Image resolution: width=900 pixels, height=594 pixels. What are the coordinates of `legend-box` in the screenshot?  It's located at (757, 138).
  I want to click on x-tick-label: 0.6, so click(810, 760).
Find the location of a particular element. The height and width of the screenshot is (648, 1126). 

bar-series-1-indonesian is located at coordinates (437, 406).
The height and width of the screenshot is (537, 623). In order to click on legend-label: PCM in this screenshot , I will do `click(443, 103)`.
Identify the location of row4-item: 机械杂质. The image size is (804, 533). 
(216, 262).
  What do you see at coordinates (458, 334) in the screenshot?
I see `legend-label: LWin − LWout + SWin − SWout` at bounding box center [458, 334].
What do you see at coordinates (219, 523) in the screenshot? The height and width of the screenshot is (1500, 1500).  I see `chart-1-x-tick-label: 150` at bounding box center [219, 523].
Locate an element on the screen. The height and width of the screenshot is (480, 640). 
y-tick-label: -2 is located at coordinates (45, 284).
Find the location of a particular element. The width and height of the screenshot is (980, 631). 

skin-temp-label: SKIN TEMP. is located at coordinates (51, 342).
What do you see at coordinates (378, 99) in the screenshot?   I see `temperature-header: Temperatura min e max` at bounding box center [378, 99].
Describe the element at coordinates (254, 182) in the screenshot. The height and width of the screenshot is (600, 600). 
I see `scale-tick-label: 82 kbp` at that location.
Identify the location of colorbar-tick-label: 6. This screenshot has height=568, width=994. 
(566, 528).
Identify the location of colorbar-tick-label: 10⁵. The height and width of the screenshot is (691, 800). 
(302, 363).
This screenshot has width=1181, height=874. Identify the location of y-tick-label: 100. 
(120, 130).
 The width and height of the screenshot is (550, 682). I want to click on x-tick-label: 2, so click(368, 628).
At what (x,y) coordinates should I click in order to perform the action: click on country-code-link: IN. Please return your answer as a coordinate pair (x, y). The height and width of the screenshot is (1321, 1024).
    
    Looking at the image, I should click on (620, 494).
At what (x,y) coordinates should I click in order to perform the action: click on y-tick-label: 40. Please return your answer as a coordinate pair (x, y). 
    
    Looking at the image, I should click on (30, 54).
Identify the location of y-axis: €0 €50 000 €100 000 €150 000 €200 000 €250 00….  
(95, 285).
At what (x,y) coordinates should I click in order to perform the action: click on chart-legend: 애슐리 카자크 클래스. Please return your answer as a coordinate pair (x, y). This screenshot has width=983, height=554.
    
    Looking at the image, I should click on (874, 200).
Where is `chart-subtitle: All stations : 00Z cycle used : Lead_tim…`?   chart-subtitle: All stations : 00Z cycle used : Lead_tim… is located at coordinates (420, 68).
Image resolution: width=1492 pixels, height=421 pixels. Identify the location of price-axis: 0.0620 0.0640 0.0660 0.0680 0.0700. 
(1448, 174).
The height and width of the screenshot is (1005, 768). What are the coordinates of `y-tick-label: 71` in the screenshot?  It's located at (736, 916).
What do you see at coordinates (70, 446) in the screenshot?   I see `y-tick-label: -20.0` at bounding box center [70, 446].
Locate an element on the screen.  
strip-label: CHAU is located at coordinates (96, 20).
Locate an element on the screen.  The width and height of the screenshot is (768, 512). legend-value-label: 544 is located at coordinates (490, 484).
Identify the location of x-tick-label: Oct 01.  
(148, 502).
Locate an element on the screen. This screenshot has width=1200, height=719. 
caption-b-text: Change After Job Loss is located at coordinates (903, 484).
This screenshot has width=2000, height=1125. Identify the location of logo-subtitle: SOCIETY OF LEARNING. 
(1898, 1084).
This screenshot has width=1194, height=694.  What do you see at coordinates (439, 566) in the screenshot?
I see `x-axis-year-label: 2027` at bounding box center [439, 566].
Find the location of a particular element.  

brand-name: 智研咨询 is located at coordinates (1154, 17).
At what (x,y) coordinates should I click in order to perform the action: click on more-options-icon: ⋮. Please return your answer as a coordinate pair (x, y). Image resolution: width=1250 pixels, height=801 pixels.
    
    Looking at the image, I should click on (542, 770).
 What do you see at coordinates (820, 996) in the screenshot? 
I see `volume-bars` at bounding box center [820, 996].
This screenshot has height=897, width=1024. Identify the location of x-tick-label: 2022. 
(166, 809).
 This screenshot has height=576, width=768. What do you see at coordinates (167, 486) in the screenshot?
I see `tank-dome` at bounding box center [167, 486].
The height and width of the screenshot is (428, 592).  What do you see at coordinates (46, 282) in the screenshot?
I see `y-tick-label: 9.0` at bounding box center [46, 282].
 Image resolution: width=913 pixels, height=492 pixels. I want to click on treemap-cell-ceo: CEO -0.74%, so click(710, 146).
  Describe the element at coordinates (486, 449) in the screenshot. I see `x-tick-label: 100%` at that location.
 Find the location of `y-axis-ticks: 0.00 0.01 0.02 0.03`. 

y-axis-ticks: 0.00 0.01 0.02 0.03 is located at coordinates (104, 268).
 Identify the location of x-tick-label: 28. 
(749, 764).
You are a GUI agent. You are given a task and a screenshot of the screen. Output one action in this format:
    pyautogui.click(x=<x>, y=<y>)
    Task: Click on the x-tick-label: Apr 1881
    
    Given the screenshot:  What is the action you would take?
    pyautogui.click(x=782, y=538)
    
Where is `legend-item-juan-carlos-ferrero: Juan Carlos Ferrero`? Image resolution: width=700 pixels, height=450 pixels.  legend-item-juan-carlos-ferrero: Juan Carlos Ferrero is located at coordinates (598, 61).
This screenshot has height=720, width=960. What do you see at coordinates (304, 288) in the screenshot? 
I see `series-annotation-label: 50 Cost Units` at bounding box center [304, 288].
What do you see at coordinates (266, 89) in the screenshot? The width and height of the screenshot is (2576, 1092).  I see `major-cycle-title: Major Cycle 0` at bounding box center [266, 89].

Task description
Copy each of the rows above exactly as it appears, with nothing added, dropped, or changed.

Answer for the task
Image resolution: width=900 pixels, height=594 pixels. What are the coordinates of `legend-box` in the screenshot?  It's located at (757, 138).
  I want to click on x-tick-label: 0.6, so click(810, 760).
Find the location of a particular element. The height and width of the screenshot is (648, 1126). 

bar-series-1-indonesian is located at coordinates (437, 406).
The height and width of the screenshot is (537, 623). In order to click on legend-label: PCM in this screenshot , I will do `click(443, 103)`.
Identify the location of row4-item: 机械杂质. The image size is (804, 533). 
(216, 262).
  What do you see at coordinates (458, 334) in the screenshot?
I see `legend-label: LWin − LWout + SWin − SWout` at bounding box center [458, 334].
What do you see at coordinates (219, 523) in the screenshot? The height and width of the screenshot is (1500, 1500).  I see `chart-1-x-tick-label: 150` at bounding box center [219, 523].
Locate an element on the screen. The height and width of the screenshot is (480, 640). 
y-tick-label: -2 is located at coordinates (45, 284).
Find the location of a particular element. The width and height of the screenshot is (980, 631). 

skin-temp-label: SKIN TEMP. is located at coordinates (51, 342).
What do you see at coordinates (378, 99) in the screenshot?   I see `temperature-header: Temperatura min e max` at bounding box center [378, 99].
Describe the element at coordinates (254, 182) in the screenshot. The height and width of the screenshot is (600, 600). 
I see `scale-tick-label: 82 kbp` at that location.
Identify the location of colorbar-tick-label: 6. This screenshot has height=568, width=994. 
(566, 528).
Identify the location of colorbar-tick-label: 10⁵. The height and width of the screenshot is (691, 800). 
(302, 363).
This screenshot has width=1181, height=874. Identify the location of y-tick-label: 100. 
(120, 130).
 The width and height of the screenshot is (550, 682). I want to click on x-tick-label: 2, so click(368, 628).
At what (x,y) coordinates should I click in order to perform the action: click on country-code-link: IN. Please return your answer as a coordinate pair (x, y). The height and width of the screenshot is (1321, 1024).
    
    Looking at the image, I should click on (620, 494).
At what (x,y) coordinates should I click in order to perform the action: click on y-tick-label: 40. Please return your answer as a coordinate pair (x, y). 
    
    Looking at the image, I should click on (30, 54).
Identify the location of y-axis: €0 €50 000 €100 000 €150 000 €200 000 €250 00….  
(95, 285).
At what (x,y) coordinates should I click in order to perform the action: click on chart-legend: 애슐리 카자크 클래스. Please return your answer as a coordinate pair (x, y). This screenshot has width=983, height=554.
    
    Looking at the image, I should click on (874, 200).
Where is `chart-subtitle: All stations : 00Z cycle used : Lead_tim…`?   chart-subtitle: All stations : 00Z cycle used : Lead_tim… is located at coordinates (420, 68).
Image resolution: width=1492 pixels, height=421 pixels. Identify the location of price-axis: 0.0620 0.0640 0.0660 0.0680 0.0700. 
(1448, 174).
The height and width of the screenshot is (1005, 768). What are the coordinates of `y-tick-label: 71` in the screenshot?  It's located at (736, 916).
What do you see at coordinates (70, 446) in the screenshot?   I see `y-tick-label: -20.0` at bounding box center [70, 446].
Locate an element on the screen.  
strip-label: CHAU is located at coordinates (96, 20).
Locate an element on the screen.  The width and height of the screenshot is (768, 512). legend-value-label: 544 is located at coordinates (490, 484).
Identify the location of x-tick-label: Oct 01.  
(148, 502).
Locate an element on the screen. This screenshot has width=1200, height=719. 
caption-b-text: Change After Job Loss is located at coordinates (903, 484).
This screenshot has width=2000, height=1125. Identify the location of logo-subtitle: SOCIETY OF LEARNING. 
(1898, 1084).
This screenshot has width=1194, height=694.  What do you see at coordinates (439, 566) in the screenshot?
I see `x-axis-year-label: 2027` at bounding box center [439, 566].
Find the location of a particular element.  

brand-name: 智研咨询 is located at coordinates (1154, 17).
At what (x,y) coordinates should I click in order to perform the action: click on more-options-icon: ⋮. Please return your answer as a coordinate pair (x, y). Image resolution: width=1250 pixels, height=801 pixels.
    
    Looking at the image, I should click on (542, 770).
 What do you see at coordinates (820, 996) in the screenshot? 
I see `volume-bars` at bounding box center [820, 996].
This screenshot has height=897, width=1024. Identify the location of x-tick-label: 2022. 
(166, 809).
 This screenshot has height=576, width=768. What do you see at coordinates (167, 486) in the screenshot?
I see `tank-dome` at bounding box center [167, 486].
The height and width of the screenshot is (428, 592).  What do you see at coordinates (46, 282) in the screenshot?
I see `y-tick-label: 9.0` at bounding box center [46, 282].
 Image resolution: width=913 pixels, height=492 pixels. I want to click on treemap-cell-ceo: CEO -0.74%, so click(710, 146).
  Describe the element at coordinates (486, 449) in the screenshot. I see `x-tick-label: 100%` at that location.
 Find the location of `y-axis-ticks: 0.00 0.01 0.02 0.03`. 

y-axis-ticks: 0.00 0.01 0.02 0.03 is located at coordinates (104, 268).
 Identify the location of x-tick-label: 28. 
(749, 764).
You are a GUI agent. You are given a task and a screenshot of the screen. Output one action in this format:
    pyautogui.click(x=<x>, y=<y>)
    Task: Click on the x-tick-label: Apr 1881
    
    Given the screenshot:  What is the action you would take?
    pyautogui.click(x=782, y=538)
    
Where is `legend-item-juan-carlos-ferrero: Juan Carlos Ferrero`? Image resolution: width=700 pixels, height=450 pixels.  legend-item-juan-carlos-ferrero: Juan Carlos Ferrero is located at coordinates (598, 61).
This screenshot has height=720, width=960. What do you see at coordinates (304, 288) in the screenshot? 
I see `series-annotation-label: 50 Cost Units` at bounding box center [304, 288].
What do you see at coordinates (266, 89) in the screenshot? The width and height of the screenshot is (2576, 1092).  I see `major-cycle-title: Major Cycle 0` at bounding box center [266, 89].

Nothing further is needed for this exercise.